Dans son dernier ouvrage, l'écrivain britannique Duncan Fallowell estime que la Nouvelle-Zélande renie ses racines européennes. Polémique...
Légataire de la petite fortune d'un ami, l'écrivain Duncan Fallowell décide d'explorer pendant trois mois la Nouvelle-Zélande. Le récit de son voyage, Going as far as I can, vient d'être publié en Grande-Bretagne. Duncan Fallowell est un touche-à-tout des lettres britanniques : romancier (Satyrday, The Underbelly, A History of Facelifting), écrivain-voyageur (To Noto, One Hot Summer in St Petersburg), biographe (April Ashley’s Odyssey) ou encore journaliste (pour le très respecté magazine Prospect).

Crédit photo : Profile Books
Lorsque les Britanniques tournent la tête vers leurs cousins néo-zélandais, le lointain parfum de l'Empire ne tarde pas à leur faire tourner la tête. Personnage haut en couleurs, phraseur, "snob" diraient ses détracteurs, mais indéniablement "trendy", Fallowell n'a certainement pas appris l'art de la diplomatie dans les salons londoniens. Outre des commentaires déplaisant sur les autochtones, décrits comme "des gens laids, gros et couverts de tatouages", l'écrivain a commis un crime de lèse-majesté : s'attaquer à une icône nationale, le réalisateur Peter Jackson ("Artistiquement faible... N'a rien produit d'adulte depuis le magnétique Heavenly Creatures").
Plus fine, sa critique principale porte sur la manière dont le pays gère son héritage. "Les atouts majeurs de la Nouvelle-Zélande en tant que nation résident dans ses racines européennes, et vous ne devriez pas les détruire trop précipitamment", déclarait-il récemment à l'hebdomadaire kiwi The Listener. Fallowell dénonce en particulier la mise à sac de l'héritage victorien et edwardien au profit d'une vision purement polynésienne. Selon le recensement de 2006, 67 % de la population est d'origine européenne, 14,6 % d'origine maorie et 7 % des îles du Pacifique sud.

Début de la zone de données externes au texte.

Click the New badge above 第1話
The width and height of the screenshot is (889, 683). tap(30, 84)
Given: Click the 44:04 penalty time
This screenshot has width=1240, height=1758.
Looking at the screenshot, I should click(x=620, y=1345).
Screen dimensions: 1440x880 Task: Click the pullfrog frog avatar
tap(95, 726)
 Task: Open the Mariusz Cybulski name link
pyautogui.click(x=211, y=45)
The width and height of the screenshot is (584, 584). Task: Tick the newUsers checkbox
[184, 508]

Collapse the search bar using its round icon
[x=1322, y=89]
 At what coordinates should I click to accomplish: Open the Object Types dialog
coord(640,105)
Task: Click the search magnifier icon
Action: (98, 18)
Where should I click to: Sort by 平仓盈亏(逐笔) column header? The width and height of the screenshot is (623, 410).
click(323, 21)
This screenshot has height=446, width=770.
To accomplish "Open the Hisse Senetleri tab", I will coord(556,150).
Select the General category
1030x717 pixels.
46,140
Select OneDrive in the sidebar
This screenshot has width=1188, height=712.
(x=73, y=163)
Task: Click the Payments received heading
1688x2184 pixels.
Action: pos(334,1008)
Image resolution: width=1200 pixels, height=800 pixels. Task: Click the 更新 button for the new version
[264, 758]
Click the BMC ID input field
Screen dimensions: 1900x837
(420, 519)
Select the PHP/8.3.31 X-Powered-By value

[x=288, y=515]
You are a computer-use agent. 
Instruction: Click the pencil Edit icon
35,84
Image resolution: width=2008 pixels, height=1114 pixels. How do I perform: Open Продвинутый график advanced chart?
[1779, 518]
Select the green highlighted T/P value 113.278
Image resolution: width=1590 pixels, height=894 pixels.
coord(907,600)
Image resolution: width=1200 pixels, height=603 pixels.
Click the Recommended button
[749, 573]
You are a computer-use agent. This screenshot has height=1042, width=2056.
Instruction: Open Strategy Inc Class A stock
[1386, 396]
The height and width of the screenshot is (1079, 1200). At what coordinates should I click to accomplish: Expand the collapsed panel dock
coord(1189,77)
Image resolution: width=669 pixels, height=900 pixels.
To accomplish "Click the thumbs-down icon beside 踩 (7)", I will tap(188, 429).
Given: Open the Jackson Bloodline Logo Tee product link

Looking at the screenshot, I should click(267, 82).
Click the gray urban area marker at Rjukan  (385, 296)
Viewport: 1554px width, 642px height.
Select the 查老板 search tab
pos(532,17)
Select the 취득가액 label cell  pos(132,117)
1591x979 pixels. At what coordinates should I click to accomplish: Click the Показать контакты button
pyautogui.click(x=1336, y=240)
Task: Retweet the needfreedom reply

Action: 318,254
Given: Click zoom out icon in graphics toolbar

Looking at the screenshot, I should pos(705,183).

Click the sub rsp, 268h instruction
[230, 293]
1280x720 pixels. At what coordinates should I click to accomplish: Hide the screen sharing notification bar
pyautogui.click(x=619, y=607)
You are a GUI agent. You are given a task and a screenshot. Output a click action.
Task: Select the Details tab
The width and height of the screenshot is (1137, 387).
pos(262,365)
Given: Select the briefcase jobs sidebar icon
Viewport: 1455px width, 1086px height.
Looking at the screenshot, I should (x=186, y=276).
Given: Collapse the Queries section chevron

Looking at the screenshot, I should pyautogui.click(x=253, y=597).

Provocatrice et outrancière dans sa forme, l'attaque de Duncan Fallowell a néanmoins le mérite de soulever des questions décisives sur le fond. Bien que la jeune nation néo-zélandaise (dont l'acte de naissance est le traité de Waitangi en 1840) ait réussi jusqu'à présent à gérer ses racines diverses (maories et européennes) et à les intégrer dans un modèle social relativement égalitaire, les risques de frictions sont réels.
"Homme orchestre des lettres néo-zélandaises", comme l'a dénommé un jour le magazine Lire, Vincent O'Sullivan n'est pas loin de partager l'eurocentrisme de Fallowell. L'écrivain redoute ainsi que se répande l'idée selon laquelle "vous n'êtes pas un vrai Néo-Zélandais si vous ne dîtes pas que la facette polynésienne de la Nouvelle-Zélande est la plus importante, et qu'elle supplantera progressivement la facette européenne". La culture maorie a bénéficié d'un effort de promotion considérable au cours des vingt dernières années (le maori est reconnu langue officielle en 1987 et une télévision maorie est lancée en 2004).
Jamais un livre n'aura reçu aussi mauvaise presse en Nouvelle-Zélande, avant même sa parution. En revanche, l'accueil a été plus chaleureux côté britannique. Le Guardian vante son "charme élégant" et The Independent évoque "un classique du récit de voyage". Le plus sérieusement du monde, Fallowell décrit son livre comme "une lettre d'amour à la Nouvelle-Zélande". De nobles sentiments loin d'être partagés. "Si Fallowell revient un jour en Nouvelle-Zélande, il devra se munir d'un faux passeport", prévient The Sunday Star Times.

Duncan Fallowell, Going as far as I can, Profile Books, février 2008.